1.2 OmniParser Client Reliability [Complexity: M]

- Refactor client.py to improve error handling
- Add consistent retry logic with exponential backoff
- Create mock implementation for testing without deployment
- Fix any bugs in the existing implementation
- Add full client-side logging for troubleshooting

1.3 Deployment Automation & Reliability [Complexity: M]

- Build reliable auto-discovery for existing instances (including stopped ones)
- Implement CloudWatch alarm-based idle shutdown mechanism
- Add automatic restart of stopped instances when needed
- Create smooth transition between instance states (running/stopped)
- Ensure proper cleanup of resources when no longer needed

1.4 End-to-End Tests [Complexity: S]

- Create minimal test that proves OmniParser works start-to-finish
- Implement test that verifies auto-discovery functionality
- Test instance state transitions (running → stopped → running)
- Document setup requirements in README

Milestone 1: A reliable OmniParser integration that anyone can use by setting AWS credentials in .env file, with automatic cost management through idle shutdown.

Phase 2: MCP Core Framework (Days 4-5)

Priority: High - Core functionality
Dependencies: Completed Phase 1

2.1 Core Types Implementation [Complexity: S]

- Implement UIElement, ScreenState, and InteractionResult
- Add serialization/deserialization support
- Create test suite for type validation
- Ensure proper typing throughout the codebase

2.2 MCP Protocol Implementation [Complexity: S]

- Ensure clean API for model interaction
- Implement proper tool registration
- Create standardized response formats
- Handle error cases appropriately

2.3 Basic Tool Implementation [Complexity: M]

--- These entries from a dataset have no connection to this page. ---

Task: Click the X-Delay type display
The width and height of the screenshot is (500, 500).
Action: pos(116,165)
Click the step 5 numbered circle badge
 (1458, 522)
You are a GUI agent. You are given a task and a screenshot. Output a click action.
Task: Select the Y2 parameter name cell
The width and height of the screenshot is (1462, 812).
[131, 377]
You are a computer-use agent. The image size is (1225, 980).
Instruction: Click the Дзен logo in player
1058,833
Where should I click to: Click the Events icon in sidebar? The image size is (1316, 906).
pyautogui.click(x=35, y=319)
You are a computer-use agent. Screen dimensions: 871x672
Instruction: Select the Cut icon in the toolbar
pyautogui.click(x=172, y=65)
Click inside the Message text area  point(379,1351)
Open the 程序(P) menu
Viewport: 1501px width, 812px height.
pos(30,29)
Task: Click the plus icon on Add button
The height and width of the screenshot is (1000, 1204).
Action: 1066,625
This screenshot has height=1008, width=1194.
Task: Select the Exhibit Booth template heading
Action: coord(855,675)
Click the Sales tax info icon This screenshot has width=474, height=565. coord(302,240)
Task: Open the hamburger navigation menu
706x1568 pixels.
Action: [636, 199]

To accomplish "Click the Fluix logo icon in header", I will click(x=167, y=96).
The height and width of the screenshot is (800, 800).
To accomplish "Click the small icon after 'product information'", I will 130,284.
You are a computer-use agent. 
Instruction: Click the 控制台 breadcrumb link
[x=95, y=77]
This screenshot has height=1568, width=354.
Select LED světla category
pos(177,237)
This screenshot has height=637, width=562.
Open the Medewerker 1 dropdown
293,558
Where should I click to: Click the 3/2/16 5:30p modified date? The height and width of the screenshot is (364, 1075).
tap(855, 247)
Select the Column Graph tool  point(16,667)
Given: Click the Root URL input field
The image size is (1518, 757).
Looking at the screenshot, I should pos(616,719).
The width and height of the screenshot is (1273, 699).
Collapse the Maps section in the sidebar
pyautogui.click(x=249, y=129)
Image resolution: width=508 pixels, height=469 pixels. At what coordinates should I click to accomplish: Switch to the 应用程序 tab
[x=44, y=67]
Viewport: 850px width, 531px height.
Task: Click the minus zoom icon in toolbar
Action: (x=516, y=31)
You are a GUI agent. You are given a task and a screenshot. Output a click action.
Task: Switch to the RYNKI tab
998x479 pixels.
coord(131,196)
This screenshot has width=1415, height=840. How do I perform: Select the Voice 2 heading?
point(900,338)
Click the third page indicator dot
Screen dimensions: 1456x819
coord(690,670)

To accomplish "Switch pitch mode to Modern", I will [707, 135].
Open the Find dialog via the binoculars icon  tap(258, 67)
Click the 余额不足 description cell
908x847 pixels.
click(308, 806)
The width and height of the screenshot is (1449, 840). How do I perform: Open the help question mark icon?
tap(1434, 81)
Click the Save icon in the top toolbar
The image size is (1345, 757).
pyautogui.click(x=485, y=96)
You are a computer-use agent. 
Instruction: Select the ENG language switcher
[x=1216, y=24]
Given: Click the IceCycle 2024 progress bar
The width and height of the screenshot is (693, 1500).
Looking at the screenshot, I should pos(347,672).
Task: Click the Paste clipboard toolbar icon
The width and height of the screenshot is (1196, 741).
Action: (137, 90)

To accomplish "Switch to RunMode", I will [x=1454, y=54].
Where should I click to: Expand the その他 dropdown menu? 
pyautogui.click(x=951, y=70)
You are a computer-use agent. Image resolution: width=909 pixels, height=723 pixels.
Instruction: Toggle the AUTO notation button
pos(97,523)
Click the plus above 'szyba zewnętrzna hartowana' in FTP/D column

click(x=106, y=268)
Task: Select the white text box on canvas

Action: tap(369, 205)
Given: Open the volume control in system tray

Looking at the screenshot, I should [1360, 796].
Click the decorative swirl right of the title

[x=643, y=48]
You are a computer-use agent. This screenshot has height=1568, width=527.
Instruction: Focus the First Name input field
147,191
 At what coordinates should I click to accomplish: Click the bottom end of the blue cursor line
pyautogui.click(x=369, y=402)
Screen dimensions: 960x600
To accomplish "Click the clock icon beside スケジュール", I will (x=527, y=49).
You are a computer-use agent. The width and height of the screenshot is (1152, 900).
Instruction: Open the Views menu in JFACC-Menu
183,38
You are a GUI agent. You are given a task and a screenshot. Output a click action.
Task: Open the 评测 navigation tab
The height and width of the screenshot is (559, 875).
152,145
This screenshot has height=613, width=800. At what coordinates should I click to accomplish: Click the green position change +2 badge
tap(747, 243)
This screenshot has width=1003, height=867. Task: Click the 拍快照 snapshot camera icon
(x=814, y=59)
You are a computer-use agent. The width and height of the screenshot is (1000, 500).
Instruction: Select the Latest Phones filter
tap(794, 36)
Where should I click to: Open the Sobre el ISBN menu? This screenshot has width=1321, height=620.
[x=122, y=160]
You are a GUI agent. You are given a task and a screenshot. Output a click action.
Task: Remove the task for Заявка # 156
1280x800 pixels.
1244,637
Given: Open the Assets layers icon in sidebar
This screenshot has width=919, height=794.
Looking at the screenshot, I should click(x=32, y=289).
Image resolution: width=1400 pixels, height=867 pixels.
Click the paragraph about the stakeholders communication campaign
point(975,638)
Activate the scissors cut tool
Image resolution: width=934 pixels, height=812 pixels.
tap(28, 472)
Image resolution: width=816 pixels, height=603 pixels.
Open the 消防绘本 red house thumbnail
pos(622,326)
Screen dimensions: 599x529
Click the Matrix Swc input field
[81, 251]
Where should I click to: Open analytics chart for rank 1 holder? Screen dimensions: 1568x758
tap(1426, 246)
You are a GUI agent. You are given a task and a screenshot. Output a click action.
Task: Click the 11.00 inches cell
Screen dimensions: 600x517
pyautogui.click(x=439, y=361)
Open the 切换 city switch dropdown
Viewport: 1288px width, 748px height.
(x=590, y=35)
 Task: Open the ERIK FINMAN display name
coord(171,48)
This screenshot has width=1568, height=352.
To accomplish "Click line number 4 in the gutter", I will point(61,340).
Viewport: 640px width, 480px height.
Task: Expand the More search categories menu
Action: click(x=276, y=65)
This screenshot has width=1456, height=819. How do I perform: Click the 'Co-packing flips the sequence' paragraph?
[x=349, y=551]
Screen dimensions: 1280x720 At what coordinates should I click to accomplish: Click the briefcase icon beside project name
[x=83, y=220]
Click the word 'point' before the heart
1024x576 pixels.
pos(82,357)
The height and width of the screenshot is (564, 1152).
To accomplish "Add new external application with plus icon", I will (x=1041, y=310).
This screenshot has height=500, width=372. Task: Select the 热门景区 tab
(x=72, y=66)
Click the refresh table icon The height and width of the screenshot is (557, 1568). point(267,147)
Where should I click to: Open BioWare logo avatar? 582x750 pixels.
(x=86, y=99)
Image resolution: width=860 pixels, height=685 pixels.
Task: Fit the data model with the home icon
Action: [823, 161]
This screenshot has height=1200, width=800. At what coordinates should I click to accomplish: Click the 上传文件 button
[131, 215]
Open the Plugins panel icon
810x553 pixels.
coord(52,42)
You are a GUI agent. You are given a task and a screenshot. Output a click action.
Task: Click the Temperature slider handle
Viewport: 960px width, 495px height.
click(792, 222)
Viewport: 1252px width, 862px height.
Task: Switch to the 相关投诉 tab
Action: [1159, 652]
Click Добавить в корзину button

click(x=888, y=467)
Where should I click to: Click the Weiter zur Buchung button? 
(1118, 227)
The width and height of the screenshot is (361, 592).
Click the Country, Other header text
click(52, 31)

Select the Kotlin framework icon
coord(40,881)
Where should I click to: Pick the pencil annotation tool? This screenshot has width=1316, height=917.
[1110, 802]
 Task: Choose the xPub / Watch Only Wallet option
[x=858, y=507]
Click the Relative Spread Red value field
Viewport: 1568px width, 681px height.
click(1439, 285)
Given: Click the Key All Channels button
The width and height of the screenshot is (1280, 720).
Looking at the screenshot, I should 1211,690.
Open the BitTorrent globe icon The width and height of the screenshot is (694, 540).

- Implement get_screen_state() tool
- Implement find_element() tool
- Implement click_element() tool
- Implement type_text() tool
- Add tests for each tool

Milestone 2: Working MCP implementation that handles basic UI interactions with proper error handling.

Phase 3: Demonstration and Documentation (Days 6-7)

Priority: High - Showcase functionality
Dependencies: Completed Phase 2

3.1 Demo Implementation [Complexity: S]

- Create a demonstration script showcasing core functionality
- Add visualization of detected elements
- Implement element search and interaction capabilities
- Create visual output of interactions

3.2 Documentation Enhancement [Complexity: S]

- Create comprehensive README with setup instructions
- Document architecture and design decisions
- Add API reference documentation
- Include example usage patterns

3.3 Error Recovery & Handling [Complexity: M]

- Add basic error recovery strategies
- Implement verification for actions
- Add detailed error reporting
- Create troubleshooting guide

Milestone 3: Compelling demonstration of core functionality with comprehensive documentation.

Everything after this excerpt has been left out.